Creates a greater rift between rich, poor

Can the No Child Left Behind legislation be anything but a ploy to cut, and eventually completely dismantle, funding for public education? My wife and I both are public school teachers. We teach in very different demographic areas. Her elementary school is in a low-income, high-minority, highly transient part of town, where a high percentage of parents do not speak English at all, let alone as a second language. Her school is held to the same standards of standardized test achievement as schools that are predominantly upper-middle class white schools – those schools whose students can afford supplies, tutoring and technology. My wife has to buy paper for her students.

It is almost intuitive that such a school needs more, not less, funding to achieve the equity of opportunity that all students deserve to receive a quality and competitive education. Yet this school is already on probation according to NCLB, and is threatened with federal funding cuts unless it achieves a certain minimum of scores on the state achievement test. I would like to ask Mr. Bush how he expects this to happen. NCLB forces school districts to go against years of educational research that says teaching to the test is absolutely the worst way to provide critical thinking and reasoning skills. Districts must do this or face loss of funding.

I teach in a well-to-do high school, and while our scores are some of the highest in the state on the state assessment, we are also being admonished by the district that it is now not the success that is important, but the rate of improvement. And we will also join the ranks of the probationary schools if we do not improve our scores by “X” percent each year on the state assessment.

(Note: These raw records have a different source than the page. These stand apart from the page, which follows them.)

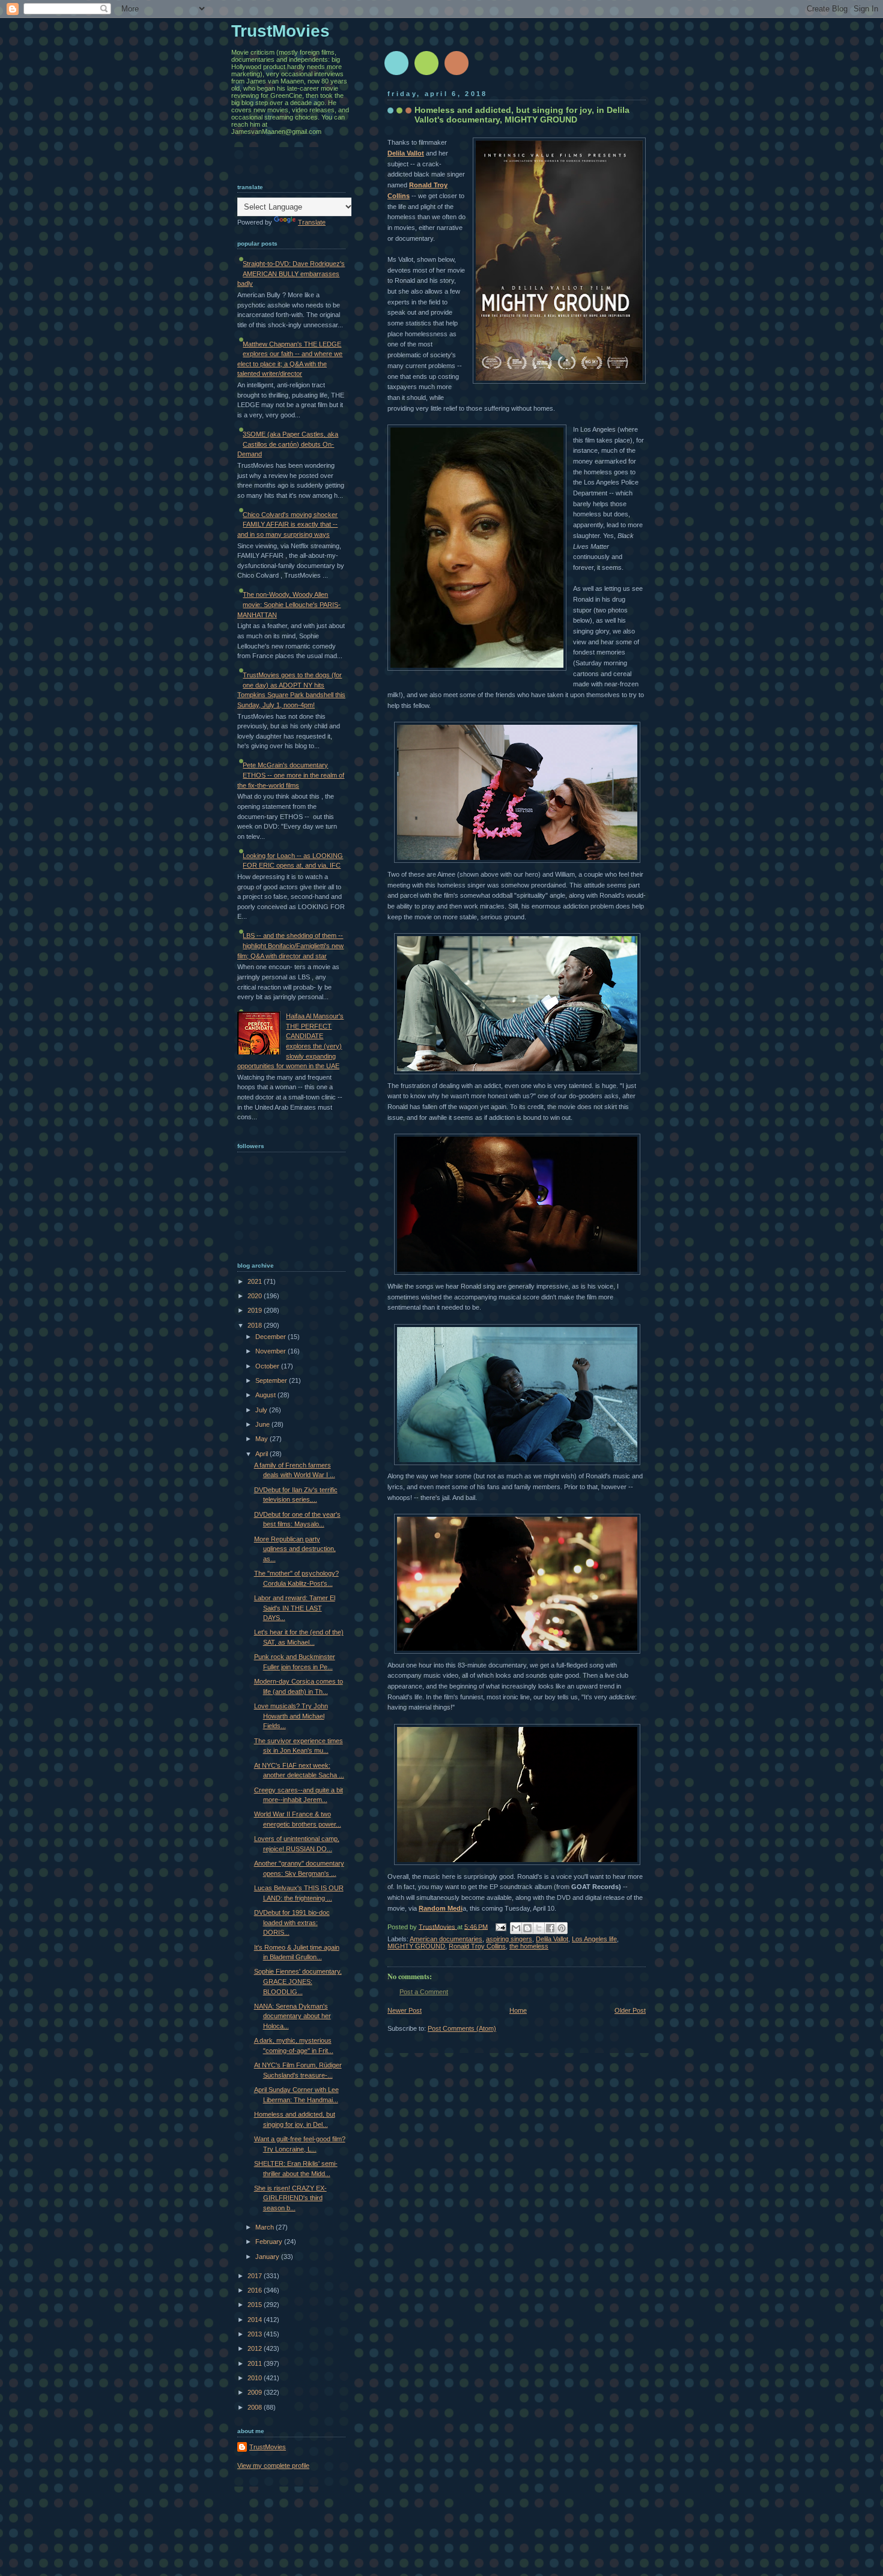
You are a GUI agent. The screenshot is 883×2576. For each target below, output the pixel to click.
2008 (255, 2407)
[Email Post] (500, 1926)
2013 (255, 2334)
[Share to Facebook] (550, 1928)
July (262, 1409)
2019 (255, 1310)
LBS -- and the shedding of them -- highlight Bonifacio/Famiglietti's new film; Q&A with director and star (290, 945)
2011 (255, 2363)
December (271, 1336)
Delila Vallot (405, 153)
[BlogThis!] (527, 1928)
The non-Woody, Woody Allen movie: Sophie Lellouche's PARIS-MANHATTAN (289, 604)
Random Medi (441, 1908)
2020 (255, 1295)
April (262, 1453)
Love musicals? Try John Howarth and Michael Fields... (291, 1715)
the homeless (528, 1946)
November (271, 1351)
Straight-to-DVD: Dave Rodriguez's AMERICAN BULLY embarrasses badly (291, 273)
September (272, 1380)
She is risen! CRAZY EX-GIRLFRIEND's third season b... (290, 2198)
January (268, 2256)
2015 (255, 2304)
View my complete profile (273, 2465)
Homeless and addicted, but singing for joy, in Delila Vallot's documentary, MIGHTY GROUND (522, 114)
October (268, 1366)
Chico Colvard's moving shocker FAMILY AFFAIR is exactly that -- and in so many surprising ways (287, 524)
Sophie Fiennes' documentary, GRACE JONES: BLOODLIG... (298, 1981)
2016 (255, 2290)
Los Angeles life (594, 1939)
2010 (255, 2377)
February (269, 2241)
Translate (312, 222)
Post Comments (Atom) (462, 2028)
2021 (255, 1281)
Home (518, 2010)
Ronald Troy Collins (477, 1946)
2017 (255, 2275)
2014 (255, 2319)
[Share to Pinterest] (562, 1928)
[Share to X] (539, 1928)
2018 (255, 1325)
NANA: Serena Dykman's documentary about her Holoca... (292, 2016)
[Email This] (516, 1928)
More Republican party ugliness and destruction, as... (295, 1548)
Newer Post (404, 2010)
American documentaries (446, 1939)
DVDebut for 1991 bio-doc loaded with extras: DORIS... (292, 1922)
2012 (255, 2348)
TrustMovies (438, 1926)
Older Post (630, 2010)
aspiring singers (509, 1939)
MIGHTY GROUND (416, 1946)
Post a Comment (423, 1991)
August (266, 1394)
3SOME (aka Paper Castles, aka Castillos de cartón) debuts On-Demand (287, 444)
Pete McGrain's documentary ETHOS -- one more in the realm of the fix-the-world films (290, 774)
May (262, 1438)
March (265, 2227)
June (263, 1424)
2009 (255, 2392)
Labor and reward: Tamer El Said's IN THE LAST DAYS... (294, 1607)
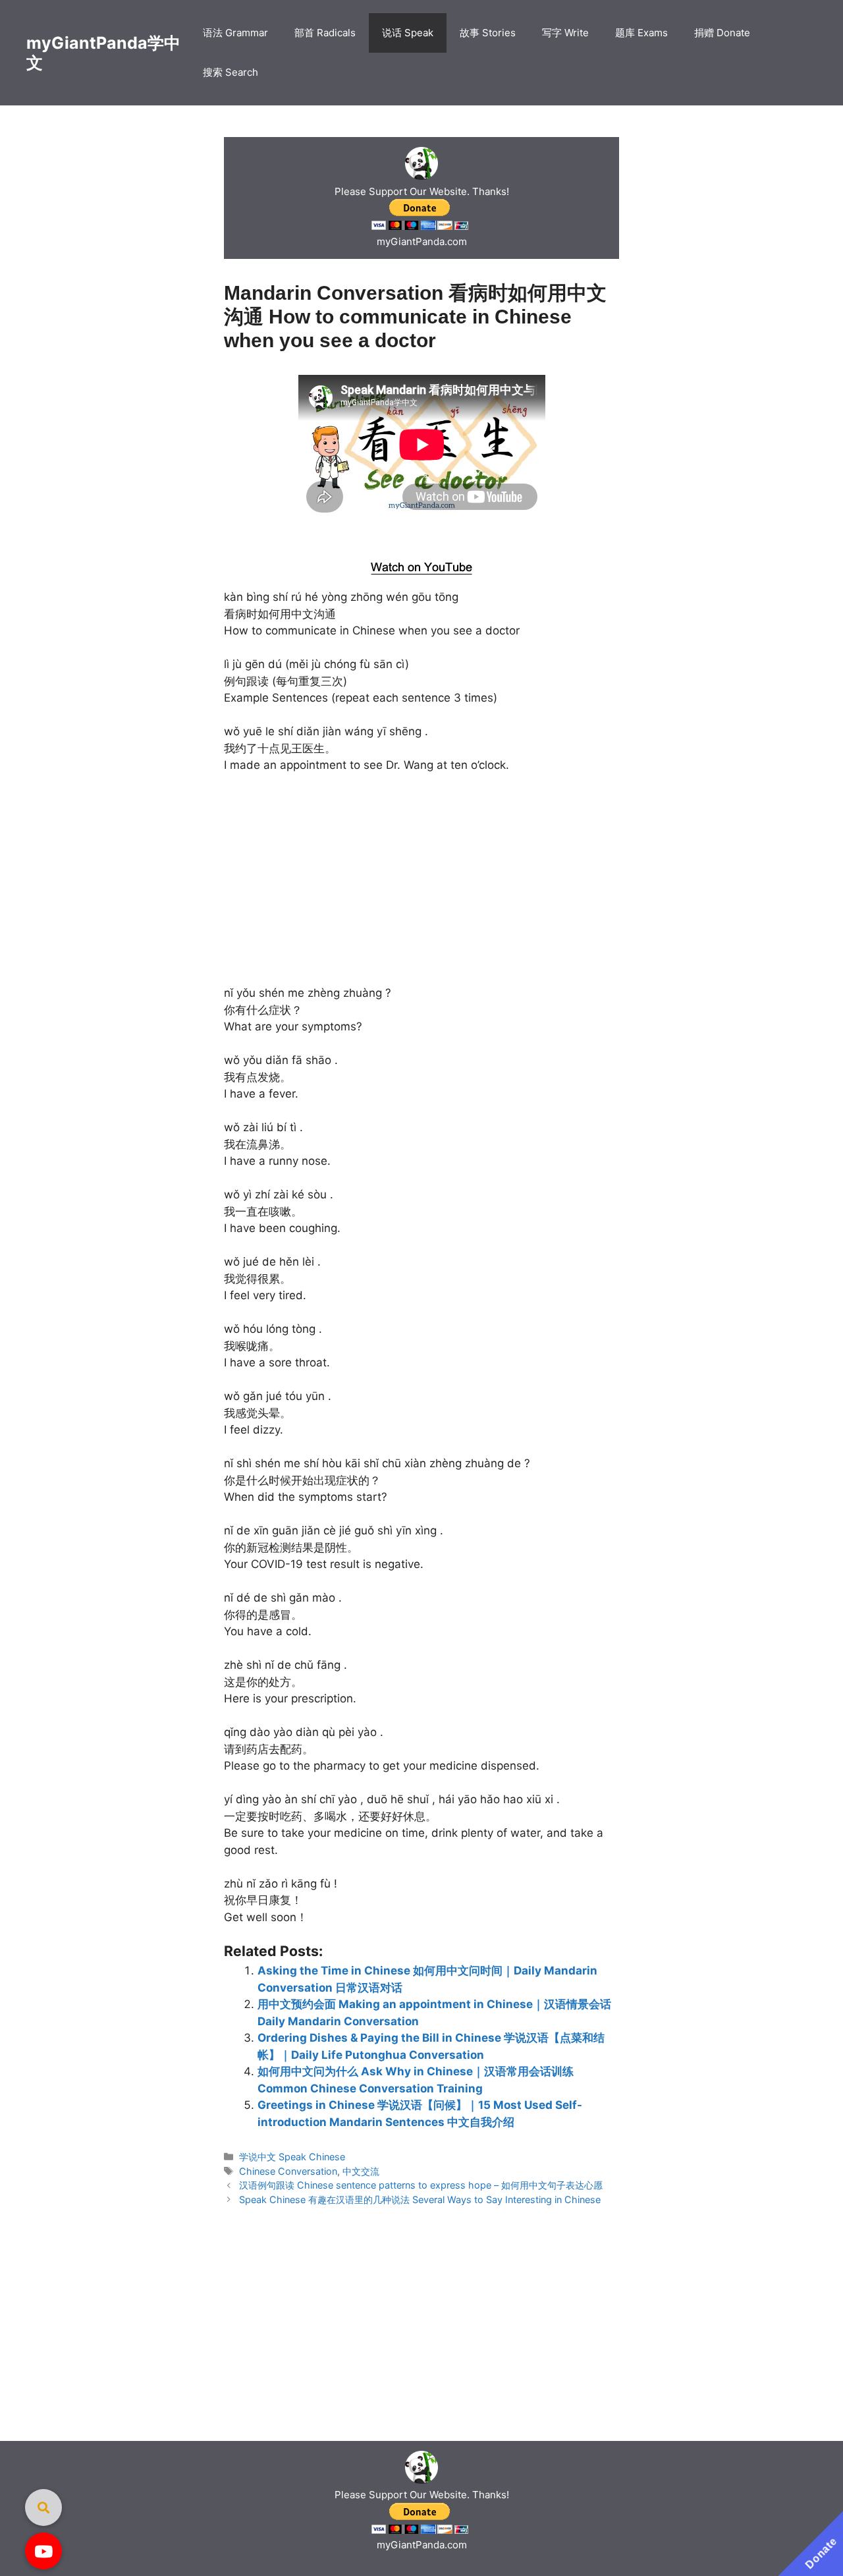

When schools have spent a period of time (two years) on probation, not only do they lose funding, the districts are mandated to provide transportation to the students to another school of their choice within the district, which will thoroughly mire the transportation system, and add to costs that will be subsequently removed from classroom budgets.

This legislation is flat out asinine, and I can’t think for a minute that Bush &Co. had the best interests of our nation’s children at heart when it was devised. It is simply another way to widen the rift between the rich and the poor, the haves and the have-nots. If allowed to continue, it will kill public education. But I think that was the plan all along – keep ‘em stupid, stupid.